Carry on the post about the Flash of Light archetype, starting right after its final sentence.

Text segment:
§

I write this as somebody who spent an inordinate amount of time learning the archetype, obsessing over details and tech and reaching a point where I could reasonably say that by the end I knew maybe everything that there *was* to learn about it. I adore the concept of Flash, the weirdly complex puzzle-like gameplay it often presented, and the absolutely unique situations and gameplay it boasted. This is coming entirely from a place of passion, because I want other people to be able to see that and enjoy it.

So. This is going to be very, very long - there's a lot to cover.

The first thing that has to be understood when talking about Flash of Light is that it is an archetype that has an insane amount of friction, at least if you're playing it as intended. 
It also has very little to offer if you aren't playing it as intended, as its most important features (martial lawbreaker and accelerated mercana) exclusively reward playing to its intended playstyle. I'll go point-by-point for this, because each feature incentivises its gameplay loop differently:
- Martial Lawbreaker does nothing on its own because Soldier skills almost universally have less utility, combo potential, and SWA% than Solblader skills, which are weapon-agnostic and innately combo into themselves, while Speed of Light can be comfortably played with a sword because retreating swipe, shinken, and incise are very, very good in the context of Combination Fighter.
- Accelerated Mercana needs both solsphere interactions and Mercalan spells to function to its maximum effect. Solblader's own spells aren't preferred and are ideally cast with a Solsphere in play (Luminous Arc gets an AoE for crossing one, Photon Ring can drag into one, Radiant Splendor, Solace, and Surrender interact with it diectly. Even Lux Relido has an interaction: at 4 Accel stacks, you can bash an enhanced sphere + 2M+4M cast Lux Relido for the glowing proc crit, which is extra as fuck).
This is on top of requiring a casting tool, severely limiting your weapon choices or forcing Holy Sword to use, which can be a very intense tempo loss for Flash in particular. They also don't provide solcharges for being cast, as Faithful Sol only rewards non-solblader Mercalan spells.
- Holy Aura's Light Damage, Light Shred, & FP Recovery only occur enough to matter if you're actively interacting with an enhanced solsphere, as playing around an unenhanced solsphere is incredibly difficult and will rarely proc it. Blazing Sol's FP drain does get evened out by the FP recovery, but the benefit of being in Blazing Sol is startlingly low for the investment, especially compared to Speed.

That's.. pretty much everything that constitutes 'Flash of Light', and it leads to obvious conclusion that if you aren't playing Flash for Flash, you should probably pick up Wall or Speed instead, because they have effects that will actually matter for you and your class combo.
That is fine, honestly - it has an incredibly well-defined niche, and one that is very engaging to play in. The trouble is that it struggles in its own niche.

The second thing that must be understood about Flash of Light is that the Solsphere is clunky. It is an incredibly clumsy, immobile, and difficult mechanic and for that I kind of love it, because it's also the source of all of Flash's complexity. This does, however, mean that the situations that it doesn't cope with can be MISERABLE.

§

Data lines:
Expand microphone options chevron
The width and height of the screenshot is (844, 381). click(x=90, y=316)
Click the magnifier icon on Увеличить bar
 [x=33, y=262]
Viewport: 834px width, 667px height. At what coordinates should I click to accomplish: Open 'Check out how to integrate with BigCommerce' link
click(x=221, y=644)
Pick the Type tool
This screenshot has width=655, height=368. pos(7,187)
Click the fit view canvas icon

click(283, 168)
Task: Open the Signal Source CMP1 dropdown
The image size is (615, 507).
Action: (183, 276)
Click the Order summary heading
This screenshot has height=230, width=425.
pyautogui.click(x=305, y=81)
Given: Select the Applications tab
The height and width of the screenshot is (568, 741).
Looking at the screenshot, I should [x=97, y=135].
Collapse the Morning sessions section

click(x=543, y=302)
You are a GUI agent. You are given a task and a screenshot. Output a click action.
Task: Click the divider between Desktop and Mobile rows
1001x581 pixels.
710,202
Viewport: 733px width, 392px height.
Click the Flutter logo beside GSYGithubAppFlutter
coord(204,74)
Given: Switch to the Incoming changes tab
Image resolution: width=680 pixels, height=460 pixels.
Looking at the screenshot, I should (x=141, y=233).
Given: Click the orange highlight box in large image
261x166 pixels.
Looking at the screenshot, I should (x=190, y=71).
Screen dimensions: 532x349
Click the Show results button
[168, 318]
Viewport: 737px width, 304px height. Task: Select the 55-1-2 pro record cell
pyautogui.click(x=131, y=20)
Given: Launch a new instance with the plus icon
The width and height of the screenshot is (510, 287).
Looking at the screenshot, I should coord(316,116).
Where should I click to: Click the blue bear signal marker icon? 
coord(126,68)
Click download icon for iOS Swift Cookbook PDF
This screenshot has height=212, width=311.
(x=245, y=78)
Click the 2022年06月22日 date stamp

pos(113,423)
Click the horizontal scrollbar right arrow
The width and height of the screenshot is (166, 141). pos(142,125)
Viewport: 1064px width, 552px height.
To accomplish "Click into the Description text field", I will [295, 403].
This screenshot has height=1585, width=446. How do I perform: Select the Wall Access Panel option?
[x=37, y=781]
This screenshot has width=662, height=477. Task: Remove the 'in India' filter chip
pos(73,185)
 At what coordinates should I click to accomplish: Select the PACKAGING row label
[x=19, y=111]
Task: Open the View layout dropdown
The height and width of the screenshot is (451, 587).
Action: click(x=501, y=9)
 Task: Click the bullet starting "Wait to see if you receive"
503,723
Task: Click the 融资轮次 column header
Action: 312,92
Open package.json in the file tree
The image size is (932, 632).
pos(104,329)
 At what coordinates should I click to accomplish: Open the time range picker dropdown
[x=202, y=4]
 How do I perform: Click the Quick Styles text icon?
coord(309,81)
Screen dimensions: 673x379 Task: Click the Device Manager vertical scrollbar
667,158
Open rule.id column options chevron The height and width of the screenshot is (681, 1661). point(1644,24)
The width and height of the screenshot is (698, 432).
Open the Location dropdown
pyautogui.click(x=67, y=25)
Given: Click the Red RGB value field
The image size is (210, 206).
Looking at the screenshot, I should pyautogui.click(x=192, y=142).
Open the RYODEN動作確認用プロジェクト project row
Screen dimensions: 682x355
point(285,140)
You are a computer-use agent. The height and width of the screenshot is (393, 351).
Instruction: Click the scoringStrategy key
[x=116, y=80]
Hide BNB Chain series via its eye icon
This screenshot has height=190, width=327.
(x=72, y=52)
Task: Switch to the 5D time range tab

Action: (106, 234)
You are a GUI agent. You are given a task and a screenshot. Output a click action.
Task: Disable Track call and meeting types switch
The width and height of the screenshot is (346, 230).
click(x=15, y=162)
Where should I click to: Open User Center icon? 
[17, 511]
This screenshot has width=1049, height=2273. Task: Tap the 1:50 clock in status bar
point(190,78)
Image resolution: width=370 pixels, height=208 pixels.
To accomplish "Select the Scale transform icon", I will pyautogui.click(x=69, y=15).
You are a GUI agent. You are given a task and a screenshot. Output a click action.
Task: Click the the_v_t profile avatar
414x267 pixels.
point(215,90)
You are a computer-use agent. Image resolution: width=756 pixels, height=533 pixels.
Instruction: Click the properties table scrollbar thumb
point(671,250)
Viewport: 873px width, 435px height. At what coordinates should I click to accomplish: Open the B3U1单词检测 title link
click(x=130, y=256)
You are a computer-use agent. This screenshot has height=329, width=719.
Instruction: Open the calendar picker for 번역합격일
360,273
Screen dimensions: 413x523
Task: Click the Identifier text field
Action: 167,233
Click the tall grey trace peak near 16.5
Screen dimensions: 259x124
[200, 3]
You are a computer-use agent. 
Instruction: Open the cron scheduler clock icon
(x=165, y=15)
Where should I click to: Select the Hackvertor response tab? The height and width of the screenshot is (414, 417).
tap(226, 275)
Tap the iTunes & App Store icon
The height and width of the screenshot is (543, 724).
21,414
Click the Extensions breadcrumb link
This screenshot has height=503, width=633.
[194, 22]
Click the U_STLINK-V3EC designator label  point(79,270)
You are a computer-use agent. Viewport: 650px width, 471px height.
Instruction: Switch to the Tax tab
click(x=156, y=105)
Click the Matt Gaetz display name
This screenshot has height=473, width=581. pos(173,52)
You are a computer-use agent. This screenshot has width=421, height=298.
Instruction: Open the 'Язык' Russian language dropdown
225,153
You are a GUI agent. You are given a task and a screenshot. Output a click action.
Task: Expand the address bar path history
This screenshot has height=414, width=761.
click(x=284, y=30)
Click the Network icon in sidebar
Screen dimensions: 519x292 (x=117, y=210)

§

Right answer:
Most people will be familiar with how Speed of Light could easily play around the solsphere, which led to them stacking an inordinate amount of extra damage onto their combos. This was a key part of why people often requested that Speed of Light's Solsphere also suffer the CF reduction, and why the global solsphere damage reduction we got instead was a little mystifying, as neither Flash nor Wall can physically proc it enough times in a turn to hit the full -50% without opponent misplays or an AoE scenario (which the solsphere already suffers at dealing with - your chief options being Execute, Roundtrip, and Retreating Swipe), and the existing abuse-cases (which got plenty of attention in the form of discord screenshots!) would have been better handled by an off-turn per-player dynamic damage cap (I'll explain this later).

Anyway, Flash of Light doesn't get the same ease of use Speed does because of one key flaw - one that is utterly inseperable from the Solsphere as Flash uses it: momentum economy. If you're maximizing Accelerated Mercana stacks to triple action every turn, you are operating on an incredibly tight momentum economy of two 3M Soldier Skills followed by a 1M Mercalan Spell. There is NO room for error here. If you miss an Accel stack, you don't get the 1M Spell. If you miss a 1M spell, you can upset your entire momentum economy and will likely have to either hit 4 stacks next turn or spend it early and go into the turn after that with 1 to re-set. You will likely have to miss your 1M spell to maintain Holy Shield through Bashes, or to use Day Shift to repositioning (more on that later).

The momentum economy also contributes heavily towards the solcharge economy. If you're getting your spell every turn, then you are building 1 solcharge every turn. If not.. you're not. You also don't get that solcharge if you cast a Solblader spell, as Faithful Sol specifically excludes them, This means that Photon Ring's cost to a Flash player is functionally 2 Solcharges due to the opportunity cost (one well-worth paying for Photon Ring in particular, admittedly) while the others effectively cost 1. Lux Relido.. exists. Invokes are squiffy to begin with, but Lux Relido especially suffers for not giving the 2 solcharges a hardcast Mercalan invoke usually does.

Tied to that is the aforementioned clunkiness - there are seven ways to move a solsphere:
- Day Shift (1m, 1 solcharge, 2r cooldown, target your solsphere and move it to an EMPTY location within 6 range)
- Yester Shift (0m, 1 solcharge, 2r cooldown, solsphere teleports to the place you were at the start of the round, but ONLY if you've moved from there)
- Roundtrip (3m, soldier skill, catches the solsphere if it crosses over it for the duration of the roundtrip, brings it to the tile in front of you at the end)
- Turnover (3m, soldier skill, puts the solsphere on the tile opposite you, but ONLY usable if it's EMPTY. Using 3 excel charges enhances it and then throws it ~5 tiles, and is still prevented by dense objects in the opposite tile.)
- Retreating Swipe (3m, soldier skill, puts the solsphere in the tile you just left. I believe Charge + Retreat pulls it with you?)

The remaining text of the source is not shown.